La présente instance n’a pas donné lieu à dépens au sens des dispositions de
l’article R. 761-1 du code de justice administrative. Les conclusions afférentes présentées par les deux parties ne peuvent dès lors qu’être rejetées.


Sur les frais liés au litige :

Aux termes de l’article L. 761-1 du code de justice administrative : « Dans toutes les instances, le juge condamne la partie tenue aux dépens ou, à défaut, la partie perdante, à payer à l’autre partie la somme qu’il détermine, au titre des frais exposés et non compris dans les dépens. Les parties peuvent produire les justificatifs des sommes qu’elles demandent et le juge tient compte de l’équité ou de la situation économique de la partie condamnée. Il peut, même d’office, pour des raisons tirées des mêmes considérations, dire qu’il n’y a pas lieu à cette condamnation ».

Ces dispositions font obstacle à ce que la somme demandée à ce titre par la SARL Shopping bricolage service soit mise à la charge de la société EDF, qui n’est pas la partie perdante dans la présente instance.

En revanche, dans les circonstances de l’espèce, et sur le fondement de ces mêmes dispositions, il y a lieu de mettre à la charge de la SARL Shopping bricolage service une somme de 2 000 euros à verser à la société EDF au titre des frais exposés par cette dernière et non compris dans les dépens.




D É C I D E :


Article 1er : La requête de la SARL Shopping bricolage service est rejetée.

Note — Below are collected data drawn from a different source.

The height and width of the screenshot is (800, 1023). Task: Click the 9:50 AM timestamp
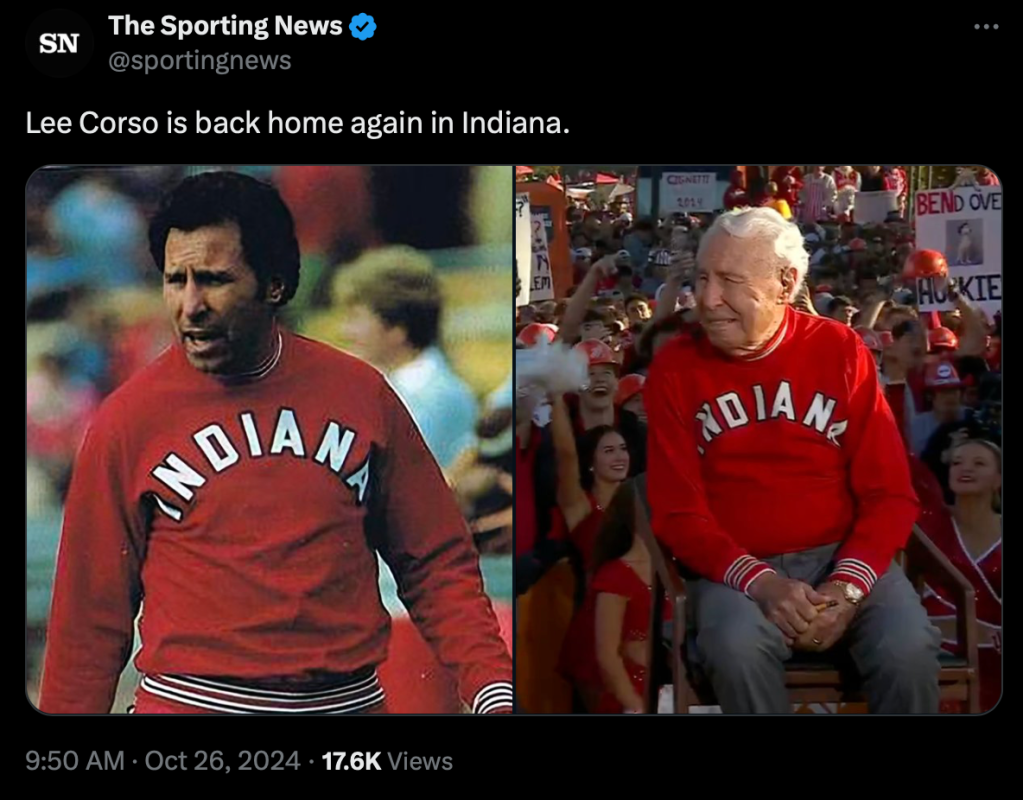[75, 761]
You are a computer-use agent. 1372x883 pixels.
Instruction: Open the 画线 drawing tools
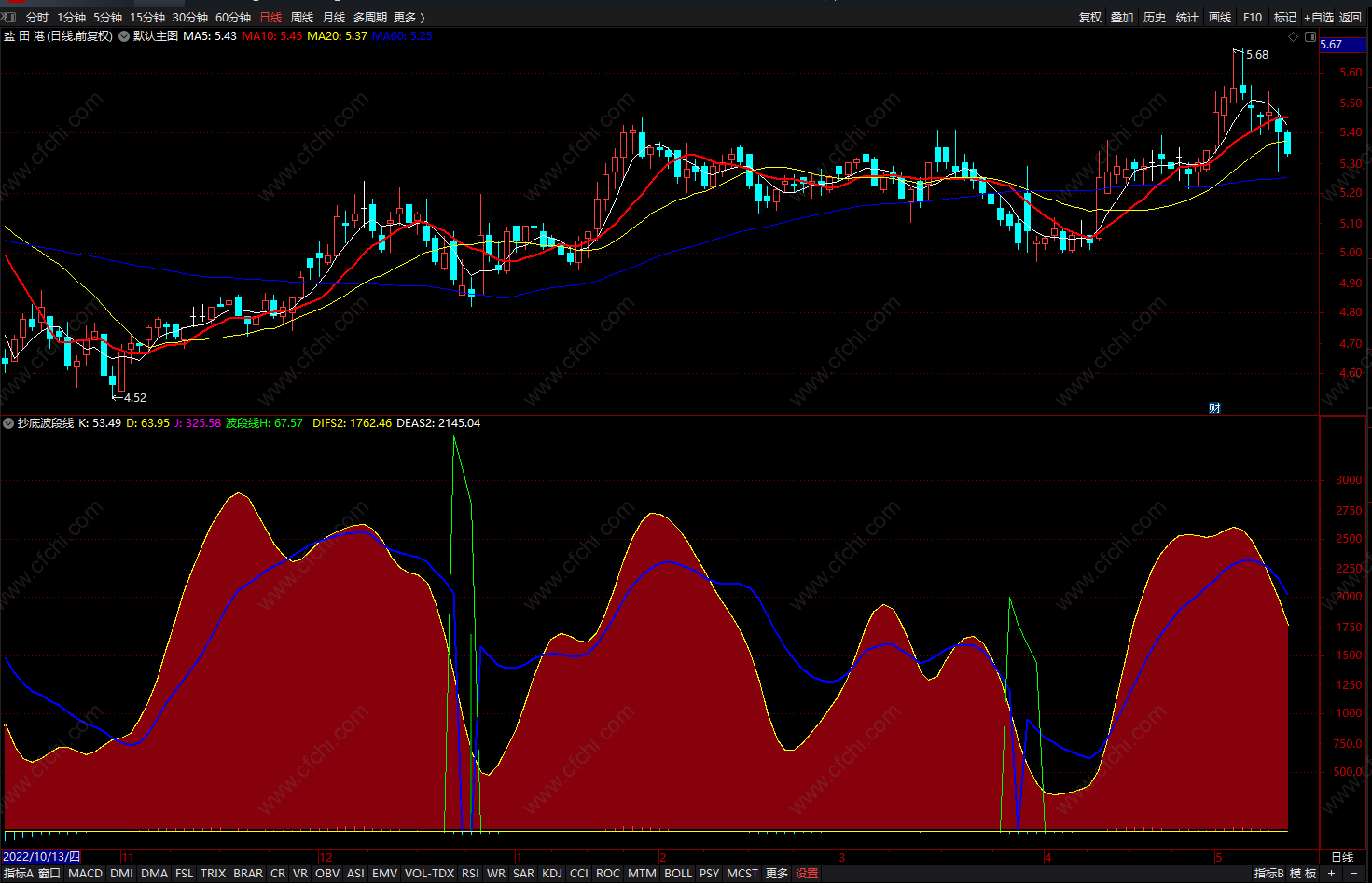[1220, 18]
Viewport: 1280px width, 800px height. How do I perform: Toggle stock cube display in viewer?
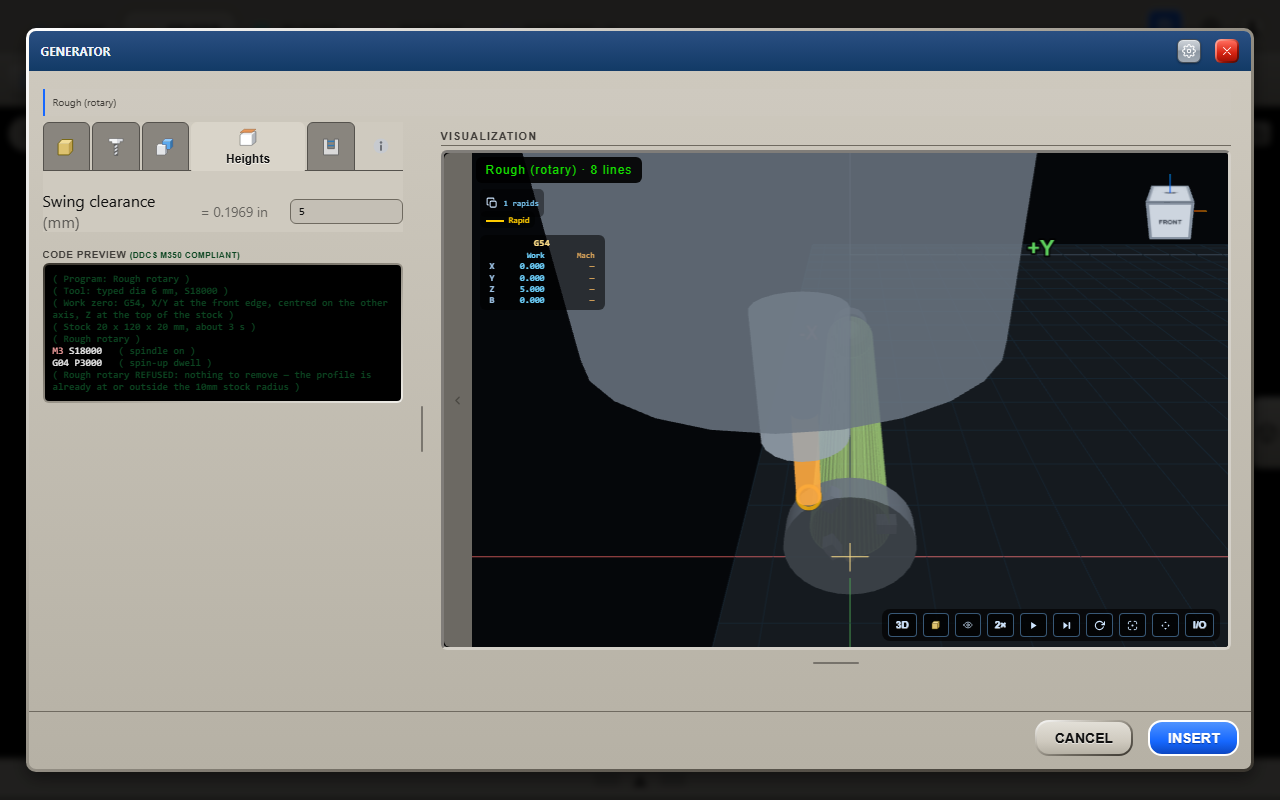point(935,625)
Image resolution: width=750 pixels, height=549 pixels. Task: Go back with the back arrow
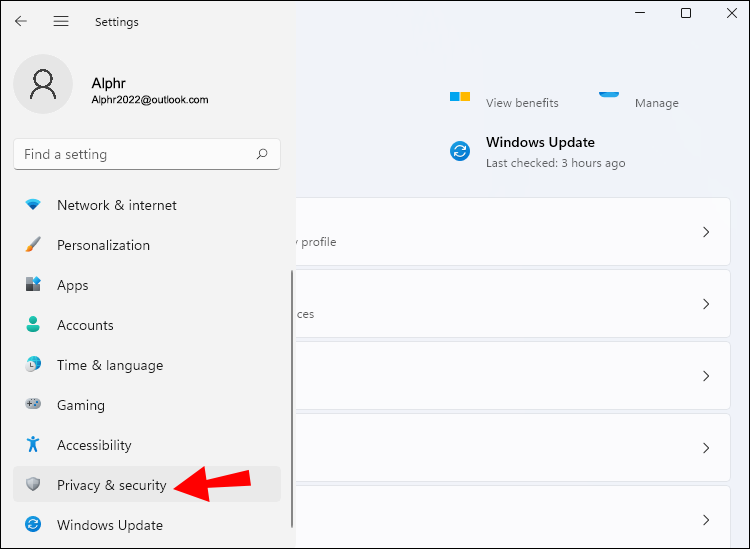click(x=21, y=21)
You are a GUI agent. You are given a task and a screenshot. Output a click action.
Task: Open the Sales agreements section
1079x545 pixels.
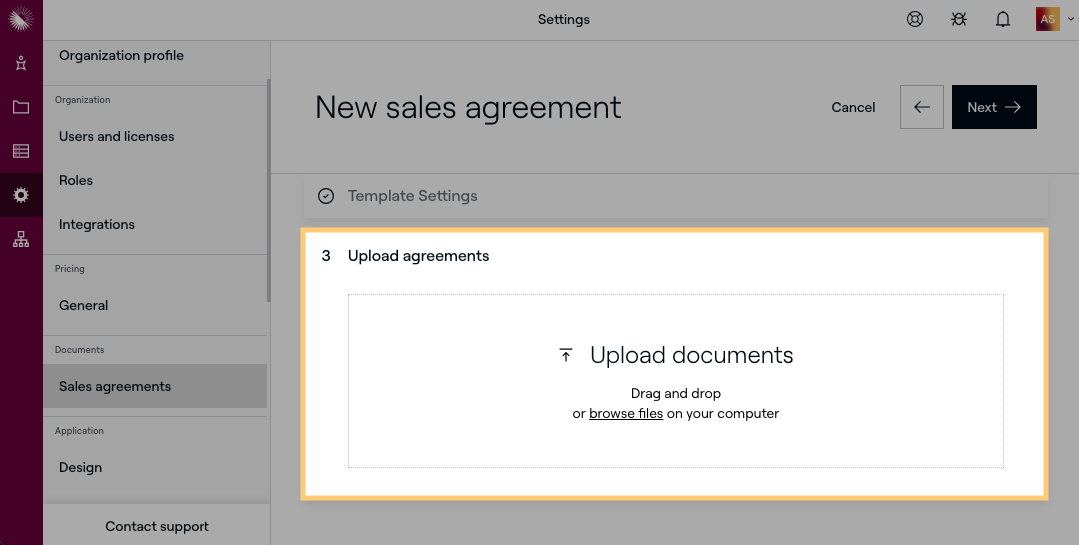point(115,386)
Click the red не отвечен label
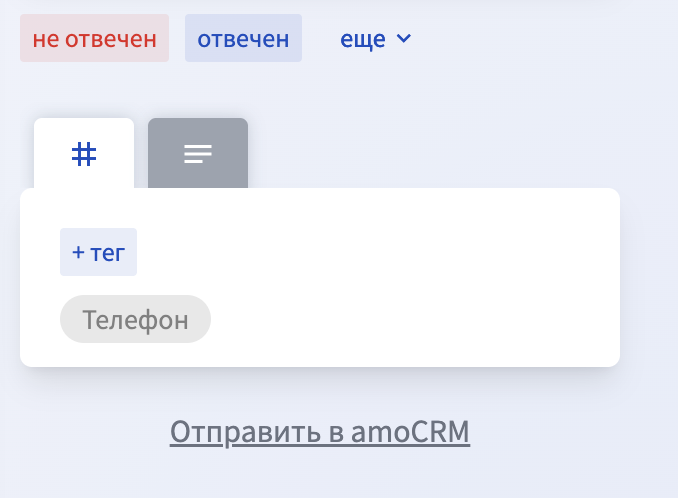 click(94, 39)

Article 2 : La SARL Shopping bricolage service versera à la société EDF une somme de 2 000 euros au titre de l’article L. 761-1 du code de justice administrative.

Article 3 : Le surplus des conclusions de la société EDF est rejeté.

Article 4 : Le présent arrêt sera notifié à la société à responsabilité limitée Shopping bricolage service et à la société anonyme Electricité de France.

Délibéré après l’audience du 3 mars 2026, où siégeaient :

- Mme Karine Jorda-Lecroq, présidente,
- M. Michaël Revert, président assesseur,
- M. Laurent Lombart, premier conseiller.

Rendu public par mise à disposition au greffe le 17 mars 2026.